Now, in the centenary year of the author's death, a discovery of lost work by him has shed fresh light on a great horror masterpiece. An American author has unearthed writings by the Irish novelist that were published more than a century ago in periodicals that have long since disappeared, some of which give new insights into his 1897 story of the bloodsucking count.
Following two years of archival detective work, John Edgar Browning, a specialist in horror and fantasy, has tracked down short stories, poetry and journalism. The Forgotten Writings of Bram Stoker is published this month by Palgrave Macmillan. Browning told the Observer of his astonishment at finding "an entire book's worth" of published material that "no one living today knew about". The writings reveal much about the style and background Stoker would re-use in his classic vampire story.
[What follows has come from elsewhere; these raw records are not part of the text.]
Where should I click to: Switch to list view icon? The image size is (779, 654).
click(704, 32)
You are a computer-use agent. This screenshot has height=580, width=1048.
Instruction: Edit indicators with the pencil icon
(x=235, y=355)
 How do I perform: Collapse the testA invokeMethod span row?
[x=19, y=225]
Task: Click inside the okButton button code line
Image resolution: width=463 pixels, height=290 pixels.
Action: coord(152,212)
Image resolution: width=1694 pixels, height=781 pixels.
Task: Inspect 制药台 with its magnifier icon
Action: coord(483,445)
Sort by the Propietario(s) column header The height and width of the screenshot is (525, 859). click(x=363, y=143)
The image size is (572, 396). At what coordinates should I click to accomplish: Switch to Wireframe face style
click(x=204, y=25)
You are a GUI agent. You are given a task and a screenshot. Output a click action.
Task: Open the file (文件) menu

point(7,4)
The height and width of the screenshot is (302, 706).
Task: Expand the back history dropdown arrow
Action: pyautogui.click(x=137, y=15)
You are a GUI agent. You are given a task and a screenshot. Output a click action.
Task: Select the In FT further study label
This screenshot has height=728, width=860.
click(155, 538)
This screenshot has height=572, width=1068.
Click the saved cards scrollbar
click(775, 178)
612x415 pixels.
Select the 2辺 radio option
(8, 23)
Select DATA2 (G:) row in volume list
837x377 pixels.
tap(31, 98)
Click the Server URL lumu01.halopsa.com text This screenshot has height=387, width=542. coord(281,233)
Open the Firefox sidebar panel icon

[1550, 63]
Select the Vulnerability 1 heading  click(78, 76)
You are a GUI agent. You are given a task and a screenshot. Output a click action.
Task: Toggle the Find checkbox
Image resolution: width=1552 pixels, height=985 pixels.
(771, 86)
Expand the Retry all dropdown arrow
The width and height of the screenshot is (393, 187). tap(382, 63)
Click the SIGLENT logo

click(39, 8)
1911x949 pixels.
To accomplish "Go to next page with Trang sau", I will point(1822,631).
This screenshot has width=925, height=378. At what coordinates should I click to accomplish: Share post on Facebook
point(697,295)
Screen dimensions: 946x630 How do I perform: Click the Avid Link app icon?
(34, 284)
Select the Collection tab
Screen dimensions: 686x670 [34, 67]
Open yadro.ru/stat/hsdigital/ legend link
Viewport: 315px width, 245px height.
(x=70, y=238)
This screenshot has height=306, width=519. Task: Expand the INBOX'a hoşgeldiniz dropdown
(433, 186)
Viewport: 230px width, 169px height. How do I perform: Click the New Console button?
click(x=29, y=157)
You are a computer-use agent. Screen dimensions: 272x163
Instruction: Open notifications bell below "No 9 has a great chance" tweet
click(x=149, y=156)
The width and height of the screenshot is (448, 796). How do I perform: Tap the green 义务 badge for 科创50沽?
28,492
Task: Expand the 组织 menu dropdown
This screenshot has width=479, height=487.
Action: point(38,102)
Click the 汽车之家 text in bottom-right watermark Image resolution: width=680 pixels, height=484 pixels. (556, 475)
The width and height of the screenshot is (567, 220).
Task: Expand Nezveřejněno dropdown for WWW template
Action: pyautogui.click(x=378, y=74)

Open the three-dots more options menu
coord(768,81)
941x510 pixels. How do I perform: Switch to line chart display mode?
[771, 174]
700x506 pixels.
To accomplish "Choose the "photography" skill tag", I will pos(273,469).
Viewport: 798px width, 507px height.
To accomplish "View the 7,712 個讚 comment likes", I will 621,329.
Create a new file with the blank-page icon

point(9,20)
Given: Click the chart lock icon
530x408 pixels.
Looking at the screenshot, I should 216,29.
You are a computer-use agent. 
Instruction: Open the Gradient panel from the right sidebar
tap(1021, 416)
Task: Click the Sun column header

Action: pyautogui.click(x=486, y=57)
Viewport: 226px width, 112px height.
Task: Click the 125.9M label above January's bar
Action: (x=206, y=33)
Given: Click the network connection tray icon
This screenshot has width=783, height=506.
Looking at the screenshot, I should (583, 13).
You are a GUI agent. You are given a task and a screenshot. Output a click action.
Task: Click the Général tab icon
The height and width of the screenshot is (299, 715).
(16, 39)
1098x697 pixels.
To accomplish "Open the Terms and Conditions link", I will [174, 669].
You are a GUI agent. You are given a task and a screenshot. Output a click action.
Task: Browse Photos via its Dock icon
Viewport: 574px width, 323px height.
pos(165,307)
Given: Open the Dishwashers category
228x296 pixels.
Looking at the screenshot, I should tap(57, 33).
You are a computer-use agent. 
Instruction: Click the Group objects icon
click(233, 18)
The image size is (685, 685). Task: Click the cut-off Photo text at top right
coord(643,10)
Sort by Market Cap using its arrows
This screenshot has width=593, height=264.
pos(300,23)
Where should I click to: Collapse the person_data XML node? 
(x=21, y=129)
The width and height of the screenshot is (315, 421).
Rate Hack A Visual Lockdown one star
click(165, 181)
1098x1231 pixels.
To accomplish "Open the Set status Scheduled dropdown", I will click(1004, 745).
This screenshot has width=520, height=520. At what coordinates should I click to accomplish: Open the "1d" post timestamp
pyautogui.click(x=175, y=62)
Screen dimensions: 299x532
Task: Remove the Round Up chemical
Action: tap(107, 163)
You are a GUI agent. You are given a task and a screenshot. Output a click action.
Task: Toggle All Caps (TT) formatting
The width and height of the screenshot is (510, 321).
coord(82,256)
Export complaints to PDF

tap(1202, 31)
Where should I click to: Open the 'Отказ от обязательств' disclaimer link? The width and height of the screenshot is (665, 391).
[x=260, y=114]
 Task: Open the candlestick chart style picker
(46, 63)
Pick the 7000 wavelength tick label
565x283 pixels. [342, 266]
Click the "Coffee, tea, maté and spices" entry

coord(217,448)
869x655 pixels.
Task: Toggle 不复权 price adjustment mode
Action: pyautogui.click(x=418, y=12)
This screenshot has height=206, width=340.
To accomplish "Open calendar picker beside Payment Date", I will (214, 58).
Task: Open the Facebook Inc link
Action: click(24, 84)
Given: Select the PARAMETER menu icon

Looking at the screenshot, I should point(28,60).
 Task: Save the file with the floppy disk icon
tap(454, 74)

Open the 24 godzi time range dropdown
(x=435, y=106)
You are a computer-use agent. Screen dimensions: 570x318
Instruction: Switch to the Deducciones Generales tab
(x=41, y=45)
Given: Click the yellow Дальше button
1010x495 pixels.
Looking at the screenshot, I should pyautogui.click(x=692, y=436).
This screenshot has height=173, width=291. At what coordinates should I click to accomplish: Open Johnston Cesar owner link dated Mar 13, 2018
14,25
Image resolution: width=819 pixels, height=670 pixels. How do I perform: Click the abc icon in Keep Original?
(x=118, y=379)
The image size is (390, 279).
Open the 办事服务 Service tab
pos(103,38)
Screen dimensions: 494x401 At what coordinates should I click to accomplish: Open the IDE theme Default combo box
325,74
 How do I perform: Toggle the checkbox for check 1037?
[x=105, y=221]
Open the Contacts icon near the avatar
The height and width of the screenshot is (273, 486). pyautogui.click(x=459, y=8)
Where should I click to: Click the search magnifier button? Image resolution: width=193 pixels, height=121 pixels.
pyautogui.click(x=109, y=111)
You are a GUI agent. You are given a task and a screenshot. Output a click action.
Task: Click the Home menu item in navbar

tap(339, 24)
Browning said of the new texts: "These stories offer some of the proto-primordial writings and ideas from [which] Dracula would be fashioned. Much of what we love about Stoker's vampire novel … had to be experimented with first, and in these writings Stoker does just that." The discoveries include Old Hoggen: A Mystery, a Gothic comedy from 1893 – four years before Dracula. Its protagonist, Augustus, is searching for crabs along the English coast one morning when he spots a drowned corpse floating – that of a disreputable character, Old Hoggen. He drags the body onto the beach and relieves it of valuables he finds, but it is so decayed body parts start falling off. Finally, he is left only with the head to carry under his arm. When two crabs emerge from the chest cavity, he puts them into his "shooting jacket" for his family.